* _Extract to read_:
==========
Yeah Controls are actually more appropriate than an ES System since what you have are components which actually handle spatial’s visual behavior.

What I find odd though is the BoxControl. Not only is relying on Spatials Name bad, but it also seems more logical to have an app state or whoever generates the spatials should just add the correct controls instead of having a helper control which does nothing than that (Because they are pretty useless after setSpatial()).

And: If you’d make all Controls inherit something like Shootable (an interface providing onShoot) you could leave out the switch in onShoot of BoxControl or (better) move the code there, where you call BoxControl.onShoot from.

1 Like

Firstly thank yo so much for be interested.

Finally i found a person who agree with me about our already have control system might better than ES systems, i think, UserData system and custom control system enoug for us to make a modular component system. In this case, i dont alreay need the functions which is bring with ES system(s).

Also i find odd though is BoxControl too. Check spatials name was bad idea and i changed already that constant fields in BoxControl is controled by (set/get)UserData;

And thank you again for interface idea. It is thing that i missed :blush:

Does traveling cross-country using a different method burn fewer calories?
==========
* _Entries provided_:

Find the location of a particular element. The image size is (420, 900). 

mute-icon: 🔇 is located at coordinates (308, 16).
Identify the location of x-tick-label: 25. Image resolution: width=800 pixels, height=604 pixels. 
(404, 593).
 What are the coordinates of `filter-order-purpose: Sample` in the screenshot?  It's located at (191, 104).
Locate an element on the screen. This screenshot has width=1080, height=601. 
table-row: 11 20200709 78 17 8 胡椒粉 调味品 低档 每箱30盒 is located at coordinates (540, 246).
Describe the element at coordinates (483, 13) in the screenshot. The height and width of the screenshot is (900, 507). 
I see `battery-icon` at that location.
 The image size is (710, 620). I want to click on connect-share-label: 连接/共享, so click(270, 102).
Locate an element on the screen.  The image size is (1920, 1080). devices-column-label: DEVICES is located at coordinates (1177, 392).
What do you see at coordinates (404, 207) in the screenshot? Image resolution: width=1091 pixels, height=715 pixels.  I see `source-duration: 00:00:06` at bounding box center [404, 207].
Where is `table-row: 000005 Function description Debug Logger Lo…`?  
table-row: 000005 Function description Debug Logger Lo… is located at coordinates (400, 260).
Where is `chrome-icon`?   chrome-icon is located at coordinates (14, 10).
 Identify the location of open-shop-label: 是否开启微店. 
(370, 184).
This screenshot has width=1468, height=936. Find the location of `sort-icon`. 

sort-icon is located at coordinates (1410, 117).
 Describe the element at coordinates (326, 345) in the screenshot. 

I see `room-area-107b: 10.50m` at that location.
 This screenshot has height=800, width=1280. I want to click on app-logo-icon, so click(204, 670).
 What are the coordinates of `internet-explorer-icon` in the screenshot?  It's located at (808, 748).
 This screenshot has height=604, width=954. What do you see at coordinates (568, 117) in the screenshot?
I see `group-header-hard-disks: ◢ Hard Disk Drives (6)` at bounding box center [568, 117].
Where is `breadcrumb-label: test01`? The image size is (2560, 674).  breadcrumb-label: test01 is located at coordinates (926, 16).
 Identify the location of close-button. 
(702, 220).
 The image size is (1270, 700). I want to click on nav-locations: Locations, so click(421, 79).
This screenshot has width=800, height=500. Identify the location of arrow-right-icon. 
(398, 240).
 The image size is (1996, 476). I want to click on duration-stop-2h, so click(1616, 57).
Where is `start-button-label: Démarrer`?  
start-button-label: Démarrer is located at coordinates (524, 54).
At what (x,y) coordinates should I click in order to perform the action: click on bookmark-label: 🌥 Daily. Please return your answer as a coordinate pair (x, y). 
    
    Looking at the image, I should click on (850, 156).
==========
* _Questions to answer_:
a - Please set down the part of the forum discussion above that opens with the words containing "And: If you’d" and closes with "burn fewer calories?", copied word for word.
b - Say whether each statement agrees with the forum discussion above. Answer yes or no, and quote the deciding words. (i) The first post calls controls more appropriate than an ES system. (ii) The reply says BoxControl still relies on the spatial's name. (iii) The first post suggests an interface that provides onShoot.

* _Solutions in order_:
a -
And: If you’d make all Controls inherit something like Shootable (an interface providing onShoot) you could leave out the switch in onShoot of BoxControl or (better) move the code there, where you call BoxControl.onShoot from.

1 Like

Firstly thank yo so much for be interested.

Finally i found a person who agree with me about our already have control system might better than ES systems, i think, UserData system and custom control system enoug for us to make a modular component system. In this case, i dont alreay need the functions which is bring with ES system(s).

Also i find odd though is BoxControl too. Check spatials name was bad idea and i changed already that constant fields in BoxControl is controled by (set/get)UserData;

And thank you again for interface idea. It is thing that i missed :blush:

Does traveling cross-country using a different method burn fewer calories?

b -
(i) Yes: "Controls are actually more appropriate than an ES System"
(ii) No: "Check spatials name was bad idea and i changed already that constant fields in BoxControl is controled by (set/get)UserData"
(iii) Yes: "something like Shootable (an interface providing onShoot)"